Todos los artistas españoles se han fijado en los toros, desde aquel anónimo paisano de Altamira a Picasso pasando por Goya que los congeló en un aguafuerte. Quevedo hablaba de “el zurdo alanceador” que debía ser un torero de izquierdas como Morante. Supongo que para entendernos mejor hay que acercarse a los cuernos, a esa algarabía tan irracional como soberbia en la que todas las tardes se muere o se triunfa.

Con José María Cano “la movida” llega a Las Ventas en el año de los BIC, (en referencia a los toros que son de “punta fina”). Es el cartel del hijo de un novillero que se hizo famoso, que actuó en Las Ventas con “Mecano”, y que vuelve para dejar constancia de su arte.
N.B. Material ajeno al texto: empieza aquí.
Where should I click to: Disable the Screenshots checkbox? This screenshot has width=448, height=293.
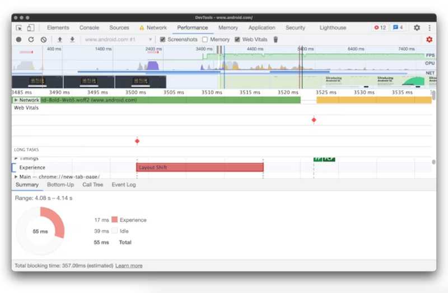point(163,40)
Hasta el momento el único Cano de los toros es el fotógrafo de la gorra blanca que siempre está en el callejón, el veterano octogenario que siguió a Manolete hasta Linares. Antes hubo otro Cano, en este caso Manolo, ya fallecido y que durante años se encargó de la gestión de la Plaza igual que antes había sido apoderado de Pepe Gallego, “El Pireo”. Manolo Cano, querido y amigo, un cordobés que fumaba Montecristo nº 4 en cualquier ocasión.

Lo suyo es que José Tomás se recupere a tiempo y pueda ver el cartel de cerca, supongo que en cuanto le terminen de taponar la arteria y le conecten las venas sueltas como madeja en manos de un loco. José María Cano podría hacer con José Tomás una Ópera pero antes tendría que pactar con él cómo quiere que sea el final. De este cartel se puede afirmar lo que dijo Gerardo Diego de Antonio Ordóñez: “la luz cimbrea”.